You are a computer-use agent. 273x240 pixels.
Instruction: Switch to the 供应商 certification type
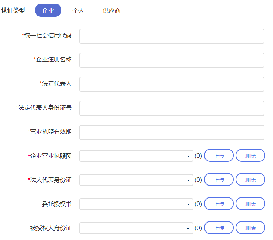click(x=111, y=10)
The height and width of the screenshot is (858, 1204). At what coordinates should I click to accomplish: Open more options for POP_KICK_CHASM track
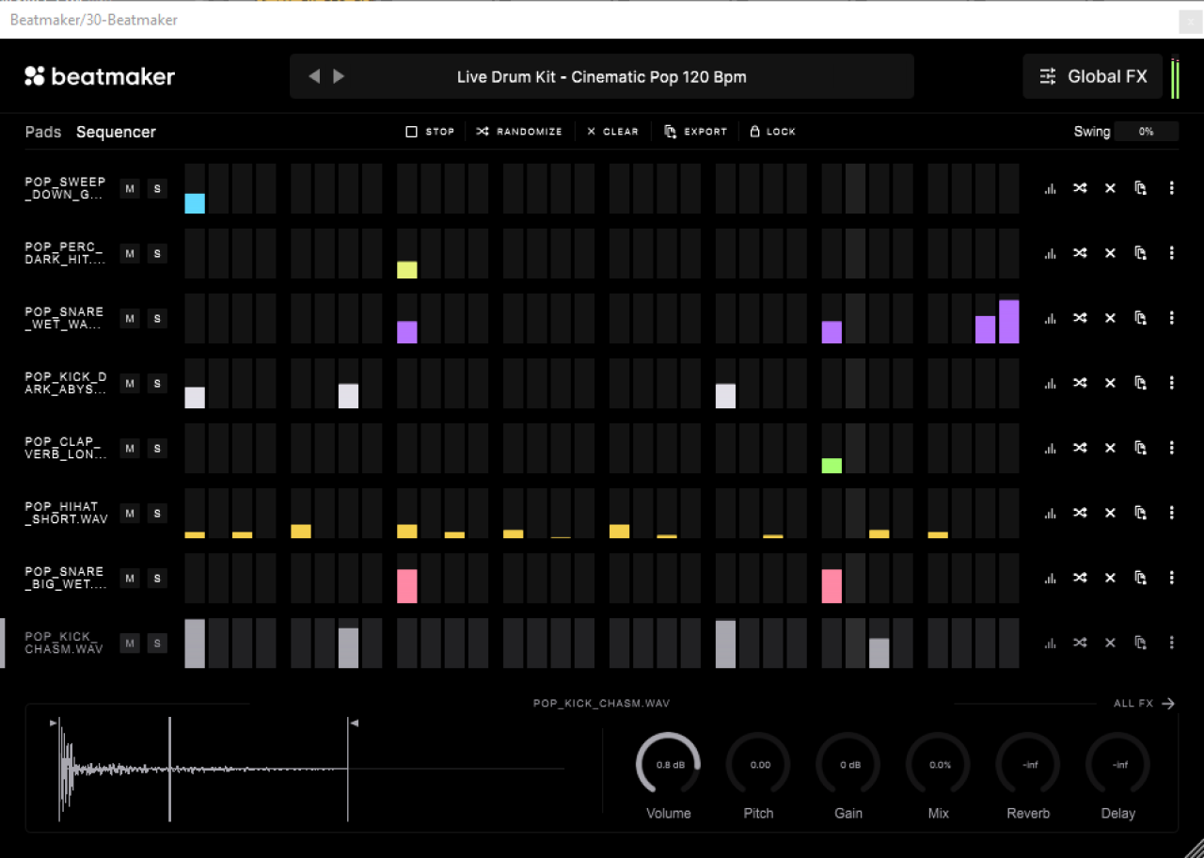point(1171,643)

§

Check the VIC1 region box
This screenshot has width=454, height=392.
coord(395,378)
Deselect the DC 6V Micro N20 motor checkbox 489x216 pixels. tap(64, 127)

§

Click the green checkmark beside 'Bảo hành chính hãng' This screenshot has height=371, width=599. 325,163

§

▸ **EXERCISE DETAILS**: Copy the lines above that hold the word "pixels".

▸ **EXERCISE RESPONSE**:
You are a computer-use agent. 273x240 pixels.
Deselect the DC 6V Micro N20 motor checkbox 489x216 pixels. tap(64, 127)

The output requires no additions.